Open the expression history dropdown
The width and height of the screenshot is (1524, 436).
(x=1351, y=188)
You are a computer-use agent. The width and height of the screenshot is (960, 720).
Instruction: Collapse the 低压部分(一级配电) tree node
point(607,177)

**Request:** Can you rewrite the entries above with "dropdown" changed to "drop-down menu" and nothing else altered?

**Full response:**
Open the expression history drop-down menu
The width and height of the screenshot is (1524, 436).
(x=1351, y=188)
You are a computer-use agent. The width and height of the screenshot is (960, 720).
Instruction: Collapse the 低压部分(一级配电) tree node
point(607,177)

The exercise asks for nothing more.